**TEXT SHOWN**

------------

Article

Character Encoding

Character Repertoire refers to a set of distinct characters. The characters include letters, numerals, and other symbols.

Character Code refers to a mapping in tabular form. Each character in a repertoire is assigned a code value. The code value is a unique non-negative integer. Basically, computers only deal with numbers.

Character Encoding is essentially a way to internally represent each character as a specific sequence of bits. It is an algorithm that defines how each code value is converted to a sequence of code values. It also defines how each sequence of code values is then converted to specific sequence of bits.

This conversion makes storage possible in a system that uses fixed bit widths. During the conversion, the platform-dependent issues are taken into account for e.g. byte order.

A particular character encoding scheme needs to be specified when

a. you need to store textual data in a file on your computer hard disks

b. you need to transfer textual data over the network

For most UNIX systems, the platform-default character encoding is ISO Latin 1. For Windows, it is Windows Latin 1, also called WinLatin1.

------------

**TO DO**
A: Reproduce the passage of the character encoding article from "Character Encoding is essentially" up to and including "also called WinLatin1.".
B: Extend the character encoding article past its final sentence.
The listing that comes next is separate from the character encoding article.

**DATA SHOWN**
------------

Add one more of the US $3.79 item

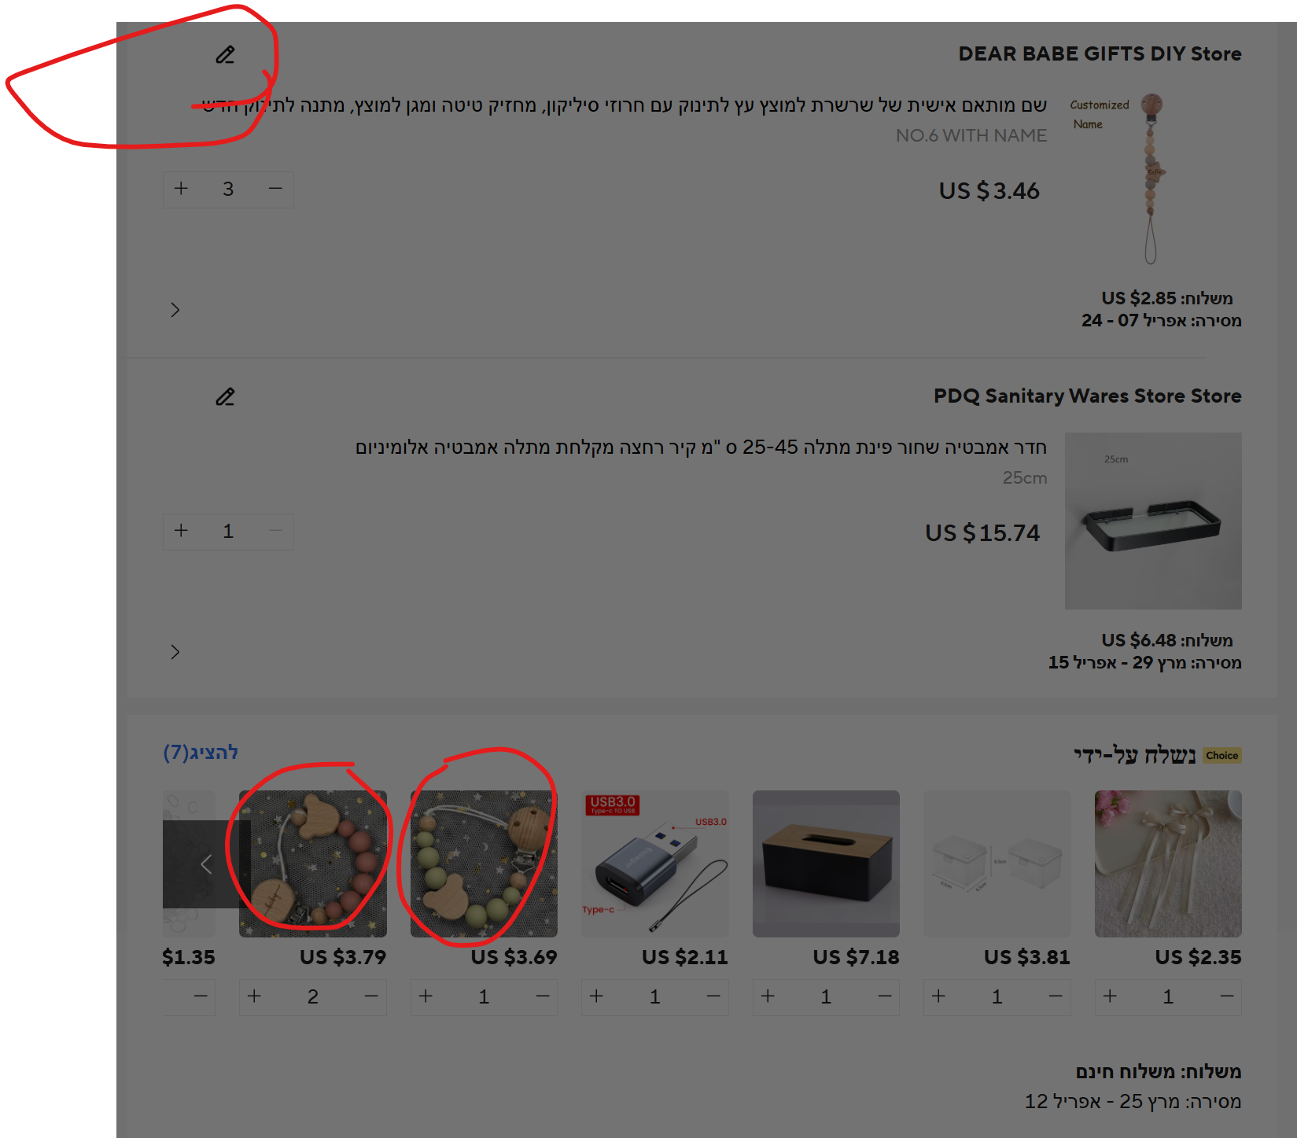point(255,996)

------------

**ANSWERS PER TASK**
A:
Character Encoding is essentially a way to internally represent each character as a specific sequence of bits. It is an algorithm that defines how each code value is converted to a sequence of code values. It also defines how each sequence of code values is then converted to specific sequence of bits.

This conversion makes storage possible in a system that uses fixed bit widths. During the conversion, the platform-dependent issues are taken into account for e.g. byte order.

A particular character encoding scheme needs to be specified when

a. you need to store textual data in a file on your computer hard disks

b. you need to transfer textual data over the network

For most UNIX systems, the platform-default character encoding is ISO Latin 1. For Windows, it is Windows Latin 1, also called WinLatin1.

B:
The encoding scheme used to encode data is specified in suitable headers. The encoding used must be understood by the recipient software tool.

Numerous encoding schemes exist that provide a way for character encoding. Examples include UTF-8, UTF-16, ISO Latin-1.

Character Set sometimes merely denotes a character repertoire. The term is overloaded to refer to a character code. Quite often a particular character encoding is also involved.

ASCII

It is an acronym for American Standard Code for Information Interchange. It is the most commonly-used character set in the early days of computing. It represents the character repertoire, character code, and character encoding. It contains a total of 128 characters. 32 non-printable control characters such as linefeed and Escape and 96 other characters such as upper and lowercase English, digits, and English punctuation symbols. Most of them are printable.

Most of the character codes presently in use contain ASCII as their subset. It is the safest character set to be used in data transfer. There is no risk of character mapping loss. For e.g. at present, the safest means to store filenames on a typical network is using the ASCII characters.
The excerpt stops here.